(Work to complete): Go over the data and keep only the lines that include "computer".

^^^^^^^^^^^^^^^^

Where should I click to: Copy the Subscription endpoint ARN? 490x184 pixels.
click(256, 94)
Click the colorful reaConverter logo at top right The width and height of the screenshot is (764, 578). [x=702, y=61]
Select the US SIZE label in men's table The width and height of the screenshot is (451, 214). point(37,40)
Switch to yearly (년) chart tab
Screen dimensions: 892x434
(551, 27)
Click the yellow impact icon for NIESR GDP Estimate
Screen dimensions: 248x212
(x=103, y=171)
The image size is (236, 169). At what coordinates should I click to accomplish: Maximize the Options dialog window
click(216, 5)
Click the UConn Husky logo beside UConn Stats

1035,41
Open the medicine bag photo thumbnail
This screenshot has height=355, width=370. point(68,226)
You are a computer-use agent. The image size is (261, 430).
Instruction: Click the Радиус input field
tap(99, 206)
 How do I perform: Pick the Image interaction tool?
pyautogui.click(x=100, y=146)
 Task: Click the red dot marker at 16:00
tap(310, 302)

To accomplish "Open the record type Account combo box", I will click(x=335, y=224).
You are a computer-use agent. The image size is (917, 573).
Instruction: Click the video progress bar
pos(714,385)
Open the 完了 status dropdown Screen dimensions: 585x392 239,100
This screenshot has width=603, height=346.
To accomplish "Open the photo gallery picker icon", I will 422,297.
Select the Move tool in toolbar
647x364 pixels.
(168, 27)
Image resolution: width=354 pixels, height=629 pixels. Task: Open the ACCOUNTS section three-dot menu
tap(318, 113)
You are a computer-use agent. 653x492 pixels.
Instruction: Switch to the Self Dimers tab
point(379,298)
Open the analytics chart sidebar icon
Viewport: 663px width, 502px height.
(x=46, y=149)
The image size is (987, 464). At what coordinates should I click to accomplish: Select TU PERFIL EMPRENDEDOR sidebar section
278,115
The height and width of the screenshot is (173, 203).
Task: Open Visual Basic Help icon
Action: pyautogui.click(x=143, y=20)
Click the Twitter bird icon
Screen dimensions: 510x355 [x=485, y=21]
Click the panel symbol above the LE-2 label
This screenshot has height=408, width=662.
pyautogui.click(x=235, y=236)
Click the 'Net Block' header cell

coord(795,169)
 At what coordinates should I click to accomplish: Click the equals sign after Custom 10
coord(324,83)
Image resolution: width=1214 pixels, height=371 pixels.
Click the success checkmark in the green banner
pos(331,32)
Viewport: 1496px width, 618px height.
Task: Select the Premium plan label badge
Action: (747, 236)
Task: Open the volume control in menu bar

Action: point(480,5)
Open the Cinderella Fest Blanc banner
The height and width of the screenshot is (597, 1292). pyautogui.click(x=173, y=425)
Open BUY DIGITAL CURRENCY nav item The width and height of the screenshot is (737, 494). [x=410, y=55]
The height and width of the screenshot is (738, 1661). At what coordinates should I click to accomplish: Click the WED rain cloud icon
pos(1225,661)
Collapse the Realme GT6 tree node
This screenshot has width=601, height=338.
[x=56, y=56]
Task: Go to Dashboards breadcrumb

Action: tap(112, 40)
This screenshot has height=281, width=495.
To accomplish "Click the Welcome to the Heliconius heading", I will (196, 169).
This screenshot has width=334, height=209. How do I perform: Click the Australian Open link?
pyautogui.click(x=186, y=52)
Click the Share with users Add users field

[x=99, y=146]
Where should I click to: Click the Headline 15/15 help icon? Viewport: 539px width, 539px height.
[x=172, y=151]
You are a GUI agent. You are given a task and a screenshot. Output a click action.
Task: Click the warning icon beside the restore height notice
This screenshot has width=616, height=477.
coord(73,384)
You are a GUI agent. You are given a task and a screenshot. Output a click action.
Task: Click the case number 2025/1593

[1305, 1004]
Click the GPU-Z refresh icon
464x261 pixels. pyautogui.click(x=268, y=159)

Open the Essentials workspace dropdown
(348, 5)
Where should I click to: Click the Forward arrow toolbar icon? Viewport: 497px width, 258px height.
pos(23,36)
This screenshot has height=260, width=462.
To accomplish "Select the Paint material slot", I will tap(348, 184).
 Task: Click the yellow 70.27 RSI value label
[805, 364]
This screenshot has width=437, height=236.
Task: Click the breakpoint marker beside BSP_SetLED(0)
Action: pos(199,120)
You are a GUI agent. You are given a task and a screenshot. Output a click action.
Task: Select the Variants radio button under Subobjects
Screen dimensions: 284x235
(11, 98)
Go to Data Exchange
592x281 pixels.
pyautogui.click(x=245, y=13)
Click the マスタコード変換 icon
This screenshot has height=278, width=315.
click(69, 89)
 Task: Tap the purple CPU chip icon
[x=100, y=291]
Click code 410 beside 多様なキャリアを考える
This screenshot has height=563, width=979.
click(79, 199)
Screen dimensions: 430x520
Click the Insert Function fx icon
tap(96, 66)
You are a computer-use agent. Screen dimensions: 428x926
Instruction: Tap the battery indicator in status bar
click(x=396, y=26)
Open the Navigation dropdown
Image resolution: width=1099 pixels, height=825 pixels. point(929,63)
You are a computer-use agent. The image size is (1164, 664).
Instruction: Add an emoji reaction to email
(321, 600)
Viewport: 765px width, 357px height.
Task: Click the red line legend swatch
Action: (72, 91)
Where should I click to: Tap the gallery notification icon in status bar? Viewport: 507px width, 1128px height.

^^^^^^^^^^^^^^^^

(Solution to this task):
You are a computer-use agent. The image size is (261, 430).
You are a computer-use agent. The image size is (917, 573).
You are a computer-use agent. 653x492 pixels.
You are a computer-use agent. Screen dimensions: 428x926
You are a computer-use agent. The image size is (1164, 664).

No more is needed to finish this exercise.